None of that is true. For one thing, the Supreme Court itself left the gag order in place, denying an application from conservative podcaster Joseph Neirman, who calls himself “Good Lawgic,” to lift the ban on attacking the judge’s family. (Seems like his lawgic was … not so good.)
The truth is that as Trump prepares to retake power and tries to convince Americans he has a mandate to gut the federal government, he’s furious that he’s being held accountable in any tiny way for all the crimes he was charged with and convicted for.
What is that lunatic even on about?
Proximately, Trump is mad because Justice Juan Merchan denied his motion to dismiss the New York criminal case on grounds of presidential immunity.
Thanks to six craven justices, evidence of official presidential acts is barred, even when the crime itself is unrelated to official conduct. Trump argued that this meant his 34 convictions for creating false business records were tainted by the introduction of impermissible evidence.

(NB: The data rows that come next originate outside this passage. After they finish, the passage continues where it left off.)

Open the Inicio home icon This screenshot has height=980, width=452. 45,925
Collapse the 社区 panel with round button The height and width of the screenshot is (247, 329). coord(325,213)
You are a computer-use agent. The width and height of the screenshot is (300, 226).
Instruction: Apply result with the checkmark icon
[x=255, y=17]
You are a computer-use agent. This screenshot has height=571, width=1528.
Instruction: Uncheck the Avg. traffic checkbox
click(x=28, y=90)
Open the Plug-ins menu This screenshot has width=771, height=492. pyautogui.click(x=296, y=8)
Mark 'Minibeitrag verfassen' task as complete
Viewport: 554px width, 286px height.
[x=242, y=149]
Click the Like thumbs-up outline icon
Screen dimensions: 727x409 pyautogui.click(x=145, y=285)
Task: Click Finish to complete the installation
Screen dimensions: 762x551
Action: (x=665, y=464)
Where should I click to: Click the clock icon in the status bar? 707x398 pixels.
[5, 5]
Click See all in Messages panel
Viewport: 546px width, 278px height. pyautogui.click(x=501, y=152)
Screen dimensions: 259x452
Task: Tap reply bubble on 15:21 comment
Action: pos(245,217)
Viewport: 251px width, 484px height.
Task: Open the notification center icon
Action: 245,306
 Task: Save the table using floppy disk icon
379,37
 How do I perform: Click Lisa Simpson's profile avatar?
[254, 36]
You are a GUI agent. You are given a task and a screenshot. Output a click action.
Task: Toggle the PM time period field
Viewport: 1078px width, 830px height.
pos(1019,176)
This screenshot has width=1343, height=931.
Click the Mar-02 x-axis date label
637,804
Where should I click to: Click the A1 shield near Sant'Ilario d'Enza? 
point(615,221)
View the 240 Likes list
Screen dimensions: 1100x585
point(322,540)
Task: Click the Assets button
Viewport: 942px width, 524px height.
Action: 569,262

Two of Trump’s aides, Hope Hicks and Madeleine Westerhout, testified at the trial about discussions that took place at the White House. In addition, the prosecution introduced a 2018 government financial disclosure in which Trump referred to an outstanding debt to Michael Cohen, undercutting the claim that Cohen was performing actual legal work. Prosecutors also pointed to several tweets from 2018 as evidence of Trump’s pressure campaign to get Cohen not to flip. Trump argued that all of these should have been excluded, and thus the verdict must be overturned.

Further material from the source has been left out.